Text excerpt Start Marker

When it comes to foot health, hallux valgus, more commonly known as bunions, are a big thing. They are one of the most common foot deformities presenting in anywhere from 23% to 35% of adults, with more women affected than men.
While it may just look like a harmless bump on the medial (inside) part of your foot, it could actually be anything but harmless. For a lot of people, this bump starts out small and painless, but over time it can progress and cause the toes to crowd together, which leads to pain and the potential for permanent deformity.
But it’s not all bad news bears from here out. There are non-surgical options to treat hallux valgus that you can do from the comfort of your home. Because they’re one of the most common foot problems, we’re breaking down everything you need to know about bunions and what you can do to treat them naturally, and how you can prevent them from developing in future.
As one of the most common deformities of the forefoot, hallux valgus occurs at a fairly high rate in people over the age of 18. Although it can be difficult to determine the “correct” and pathological position of the big toe, it’s estimated that roughly 23% of 18- to 65-year-olds experience hallux valgus, whereas about 35% of those over the age of 65 experience it.
It is a condition characterized by a combined deformity and malpositioning in the first metatarsophalangeal (MTP) joint (the big toe) with lateral deviation of the great toe and medial deviation of the first metatarsal bone; the big toe presses inwards towards the other toes, while the joint of the big toe sticks out of the inner side of the foot creating a ‘bulge’.
In most cases, hallux valgus stems from a number of different factors:
It can also be attributed to poorly fitting shoes (narrow or pointed toe box, high-heels) or sometimes familial disposition. Although hallux valgus is especially common from the middle years of life on, there are still many cases in both men and women of a young age, usually in one foot but sometimes in both.
As we said before, the pathogenesis of hallux valgus can be attributed to several different factors, which makes it pretty complex. However, most experts agree that it is caused by an imbalance between the extrinsic and intrinsic foot muscles and the ligaments.
In a normal foot, the extensor and flexor tendons are slightly off-centre, which is compensated for by other foot muscles and ligaments to balance the overall forces. But this balance is highly sensitive to internal and external influences like frequent wearing of narrow, pointed, or high-heeled shoes. As such, it becomes easier for valgus deformity of the big toe to develop.
Bunions are also more likely to develop when the feet are repeatedly squeezed into narrow or pointed shoes, which causes the big toe to push against the other toes, sometimes causing it to slide under or over them. As a result, the base of the big toe (metatarsophalangeal (MTP) joint) juts out from the foot; we call this a bunion.
When diagnosing bunions, an x-ray can measure the angles between bones in the foot. The hallux valgus angle (HVA)--the angle between the first metatarsal and the big toe–and the angle formed by the first and second metatarsals, referred to as the intermetatarsal angle (IMA), has an upper limit of 15 degrees and 9 degrees, respectively. Anything beyond this is classified as hallux valgus.

Text excerpt End Marker
Recorded information Start Marker

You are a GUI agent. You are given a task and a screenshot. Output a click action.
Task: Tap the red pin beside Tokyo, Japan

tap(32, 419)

Recorded information End Marker

Please state the upper limit of the intermetatarsal angle (IMA) given in the text on bunions.

Response box — 9 degrees